La décision du Conseil du 27
novembre 2001 n°2001/822/CE relative à l'association des
pays et territoires d'outre-mer à la Communauté européenne
comporte des dispositions relatives :
- aux échanges commerciaux
(articles 35 à 43 de la décision n°2001/822/CE) ;
- aux domaines liés au
commerce (articles 47 à 54 de la décision
n°2001/822/CE). Un ensemble de règles ont été établies.

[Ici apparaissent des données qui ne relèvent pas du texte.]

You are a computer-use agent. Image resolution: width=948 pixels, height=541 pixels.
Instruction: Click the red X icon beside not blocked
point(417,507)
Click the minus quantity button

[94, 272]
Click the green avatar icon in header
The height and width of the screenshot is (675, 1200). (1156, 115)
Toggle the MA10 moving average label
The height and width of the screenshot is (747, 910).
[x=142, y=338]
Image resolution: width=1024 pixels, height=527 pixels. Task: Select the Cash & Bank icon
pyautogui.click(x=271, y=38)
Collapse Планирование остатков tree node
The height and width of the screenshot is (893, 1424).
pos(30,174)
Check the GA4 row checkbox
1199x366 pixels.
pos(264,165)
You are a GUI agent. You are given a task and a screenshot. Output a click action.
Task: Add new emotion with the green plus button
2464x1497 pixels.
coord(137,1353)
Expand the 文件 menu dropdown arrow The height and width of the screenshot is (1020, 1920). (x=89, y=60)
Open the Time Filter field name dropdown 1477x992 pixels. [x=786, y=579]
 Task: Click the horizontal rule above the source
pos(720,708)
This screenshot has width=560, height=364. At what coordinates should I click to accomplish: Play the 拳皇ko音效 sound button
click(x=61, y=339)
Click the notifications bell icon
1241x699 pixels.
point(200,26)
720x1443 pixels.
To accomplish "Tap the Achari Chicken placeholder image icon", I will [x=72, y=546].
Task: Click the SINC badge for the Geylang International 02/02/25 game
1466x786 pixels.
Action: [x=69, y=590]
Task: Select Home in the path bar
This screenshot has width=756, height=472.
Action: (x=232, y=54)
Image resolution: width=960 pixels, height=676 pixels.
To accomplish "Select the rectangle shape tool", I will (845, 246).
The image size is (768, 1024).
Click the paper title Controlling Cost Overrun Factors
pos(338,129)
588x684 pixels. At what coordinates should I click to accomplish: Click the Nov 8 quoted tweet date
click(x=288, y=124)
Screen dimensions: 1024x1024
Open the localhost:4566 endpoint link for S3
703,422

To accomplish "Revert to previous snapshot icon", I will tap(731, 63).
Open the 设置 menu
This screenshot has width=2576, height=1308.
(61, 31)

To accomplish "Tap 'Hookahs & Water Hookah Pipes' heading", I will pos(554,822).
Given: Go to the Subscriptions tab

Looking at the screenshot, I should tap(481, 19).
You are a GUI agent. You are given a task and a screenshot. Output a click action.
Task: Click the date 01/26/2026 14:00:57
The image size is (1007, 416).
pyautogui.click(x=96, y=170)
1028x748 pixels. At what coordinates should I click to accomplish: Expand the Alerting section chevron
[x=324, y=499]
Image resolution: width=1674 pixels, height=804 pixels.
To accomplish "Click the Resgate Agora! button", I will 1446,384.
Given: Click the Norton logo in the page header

Elles recouvrent des domaines tels que les paiements
courants et mouvements de capitaux, la concurrence et la
protection de la propriété intellectuelle ;
- au droit d'établissement
et à la libre prestation de service (articles 44 à 46
de la décision n°2001/822/CE). Les autorités compétentes des
PTOM traitent sur une base non discriminatoire les sociétés,
ressortissants et entreprises des autres Etats membres,
conformément aux règles communautaires sur le droit
d'établissement, sous réserve de réciprocité. Néanmoins,
dans le but de promouvoir ou soutenir l'emploi local, les
autorités d'un PTOM peuvent établir des réglementations, en
faveur de leurs habitants et des activités locales ;
- à des questions
monétaires et fiscales (articles 55 et 56 de la
décision n°2001/822/CE).
Il est important de ne pas
confondre le champ d'application territorial du traité
établissant la Communauté européenne avec son champ
d'application personnel. Les ressortissants d'outre-mer, du
fait qu'ils jouissent de la nationalité de leur Etat membre
de rattachement, sont citoyens de l'Union (articles 17 à 22
du traité établissant la Communauté européenne). Ainsi, sur
la base de ce critère personnel de nationalité, certaines
des dispositions du traité établissant la Communauté
européenne leur sont applicables, notamment celles
concernant la libre circulation des personnes et le libre
établissement sur le territoire communautaire. Ils sont par
ailleurs électeurs et éligibles au Parlement européen.
■ Applicabilité du traité sur l'Union
européenne
Dans la mesure où aucune
stipulation du traité sur l'Union européenne ne précise son
champ d'application territorial, ce traité est applicable de
plein droit aux collectivités d'outre-mer françaises et à la
Nouvelle-Calédonie (voir en ce sens l'avis du Conseil d'Etat
du 20 mai 1999 sur le projet de loi autorisant la
ratification de deux conventions prises sur la base du titre
6 du TUE).
Applicabilité du
droit de l'Union européenne à Clipperton et dans les îles
Eparses
■ Applicabilité du traité Euratom
Le droit primaire et
dérivé Euratom est, en vertu de l'article 198 de ce traité,
applicable dans le territoire de Clipperton et des îles
Eparses.
■ Applicabilité du traité instituant la
Communauté européenne
L'îlot de Clipperton et les
îles Eparses n'appartiennent pas au territoire européen de
la France, ne constituent pas un départements d'outre-mer et
ne sont pas compris dans la liste des PTOM annexée au traité
instituant la Communauté européenne. Le traité établissant
la Communauté européenne ne leur est donc pas applicable
(voir en ce sens la réponse de M. Gaston Thorn, Président
de la Commission, à la question écrite n° 1007/84, JOCE n°C
62, 11 mars 1985, p.34).
■ Applicabilité du traité sur l'Union
européenne
En l'absence de disposition
contraire, le traité sur l'Union européenne est applicable à
l'ensemble du territoire français. Il est donc applicable à
l'îlot de Clipperton et aux îles Eparses.